今回答申されたのは、六郷山の中でも特に昔ながらの景観や資料などが残る同市の長安寺、天念寺、夷岩屋と、国東市の岩戸寺の4か所。いずれも12世紀前半に成立し、指定面積は約8万7100平方メートルに及ぶ。
岩屋は岩壁にできた洞穴で、僧侶の修行の場となり、張り付くように寺院が形成された。天念寺は約20メートルの長さの岩屋に講堂や神社が並び、神仏習合の歴史もよく伝えている。
豊後高田市教委文化財室の岩男真吾主幹(50)は「六郷山という名前で指定されれば、ほかの多くの寺も注目される。寺ごとに特徴があり、地元住民にも改めて価値を知ってもらいたい」と話した。

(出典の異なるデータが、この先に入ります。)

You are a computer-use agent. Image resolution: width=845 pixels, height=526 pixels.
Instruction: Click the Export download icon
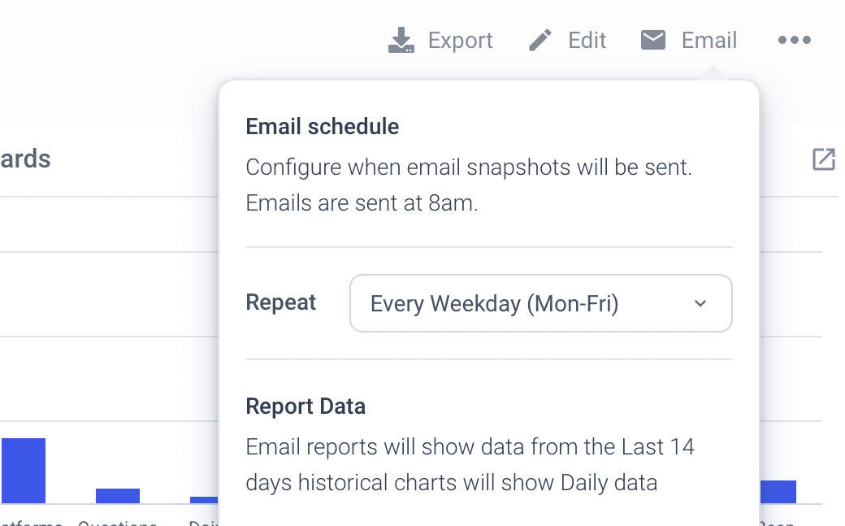(401, 41)
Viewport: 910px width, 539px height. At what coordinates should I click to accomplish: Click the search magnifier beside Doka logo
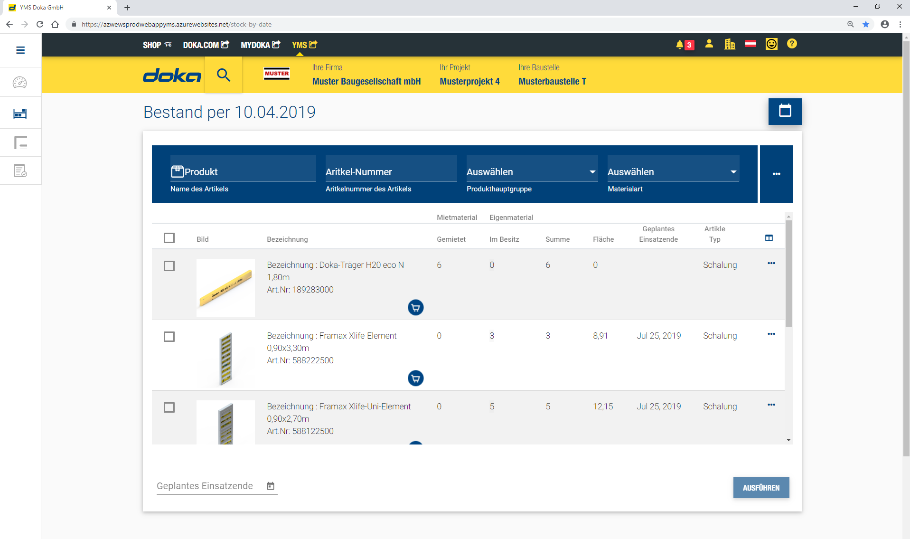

また、大分市の国史跡「大友氏遺跡」と「里官衙遺跡」の区域を、それぞれ約9万8400平方メートルと約7600平方メートルに広げる追加指定をするよう答申。国特別史跡の「臼杵磨崖仏 附日吉塔 嘉応二年在銘五輪塔 承安二年在銘五輪塔」(臼杵市)についても、仏像が彫られた母岩の一部や、古園石仏の前庭部にある中世仏堂遺構(約510平方メートル)の追加指定を求めた。総面積は計約5600平方メートルとなる。